Short problem a
Can you reproduce word for word the rows below, starting with the line that contains "Click the closing" and going on through the line that contains "Image resolution: width=1024"?

Passage given
──────────────────────────────
Re: [RFC][PATCH RT 0/3] RT: Fix trylock deadlock without msleep() hack

From: Thomas Gleixner
Date: Mon Sep 07 2015 - 05:15:29 EST


On Sat, 5 Sep 2015, Steven Rostedt wrote:

> On Sat, 5 Sep 2015 08:18:36 -0400
> Steven Rostedt <rostedt@xxxxxxxxxxx> wrote:
>
> > On Sat, 5 Sep 2015 12:30:59 +0200 (CEST)
> > Thomas Gleixner <tglx@xxxxxxxxxxxxx> wrote:
> > >
> > > So instead of doing that proposed magic boost, we can do something
> > > more straight forward:
> > >
> > > retry:
> > > lock(B);
> > > if (!try_lock(A)) {
> > > lock_and_drop(A, B);
> > > unlock(A);
> > > goto retry;
> > > }
> > >
> > > lock_and_drop() queues the task as a waiter on A, drops B and then
> > > does the PI adjustment on A.
> >
> > That was my original solution, and I believe I added patches to do
> > exactly that to the networking code in the past. I remember writing
> > that helper function such that on non PREEMPT_RT it was a nop.
──────────────────────────────
Short problem b
Could you continue the mailing-list reply about fixing the RT trylock deadlock from the point where it stops?
──────────────────────────────
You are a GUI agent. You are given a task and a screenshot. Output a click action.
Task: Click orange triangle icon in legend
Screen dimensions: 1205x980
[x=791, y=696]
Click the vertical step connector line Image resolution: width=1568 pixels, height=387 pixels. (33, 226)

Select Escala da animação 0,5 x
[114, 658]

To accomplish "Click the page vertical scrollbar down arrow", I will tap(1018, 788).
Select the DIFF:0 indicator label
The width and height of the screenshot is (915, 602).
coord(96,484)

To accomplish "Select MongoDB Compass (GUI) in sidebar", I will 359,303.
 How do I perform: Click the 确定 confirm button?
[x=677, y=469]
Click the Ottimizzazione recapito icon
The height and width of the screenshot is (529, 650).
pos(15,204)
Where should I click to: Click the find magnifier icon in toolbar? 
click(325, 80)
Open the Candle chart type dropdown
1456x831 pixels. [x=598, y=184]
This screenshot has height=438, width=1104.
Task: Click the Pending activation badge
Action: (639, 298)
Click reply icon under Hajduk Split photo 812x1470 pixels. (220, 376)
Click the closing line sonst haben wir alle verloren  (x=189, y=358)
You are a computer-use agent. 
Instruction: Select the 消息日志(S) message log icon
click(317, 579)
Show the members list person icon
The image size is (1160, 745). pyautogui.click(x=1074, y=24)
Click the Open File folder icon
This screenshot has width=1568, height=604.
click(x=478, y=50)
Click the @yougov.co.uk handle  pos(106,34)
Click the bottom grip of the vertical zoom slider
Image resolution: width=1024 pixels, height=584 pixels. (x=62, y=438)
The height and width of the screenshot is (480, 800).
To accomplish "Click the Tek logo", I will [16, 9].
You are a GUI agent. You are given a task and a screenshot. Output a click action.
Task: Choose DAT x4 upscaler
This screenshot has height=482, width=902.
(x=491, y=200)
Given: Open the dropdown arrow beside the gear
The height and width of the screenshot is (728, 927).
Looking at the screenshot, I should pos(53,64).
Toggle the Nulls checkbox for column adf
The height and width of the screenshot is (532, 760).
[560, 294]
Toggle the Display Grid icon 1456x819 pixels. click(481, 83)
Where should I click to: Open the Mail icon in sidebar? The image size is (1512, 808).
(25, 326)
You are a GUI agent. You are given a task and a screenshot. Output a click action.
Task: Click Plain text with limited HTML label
──────────────────────────────
Result a
Click the closing line sonst haben wir alle verloren  (x=189, y=358)
You are a computer-use agent. 
Instruction: Select the 消息日志(S) message log icon
click(317, 579)
Show the members list person icon
The image size is (1160, 745). pyautogui.click(x=1074, y=24)
Click the Open File folder icon
This screenshot has width=1568, height=604.
click(x=478, y=50)
Click the @yougov.co.uk handle  pos(106,34)
Click the bottom grip of the vertical zoom slider
Image resolution: width=1024 pixels, height=584 pixels. (x=62, y=438)

Result b
>
> Just to point out again that I misread what you wrote. That's what I
> get for responding to email 10 minutes after I get out of bed ;-)
>
>
> You need to be careful about adding the waiter on A. If the owner of A
> is blocked on B, the pi inheritance may detect that as a deadlock.

That's exactly why I wrote:

> > > lock_and_drop() queues the task as a waiter on A, drops B and then
> > > does the PI adjustment on A.

because the PI adjustment would detect the deadlock.

Now the real question is whether we need that complexity at all. We
need to analyze the life time rules. If we have something like this:

lock(y->lock);
x = y->x;
...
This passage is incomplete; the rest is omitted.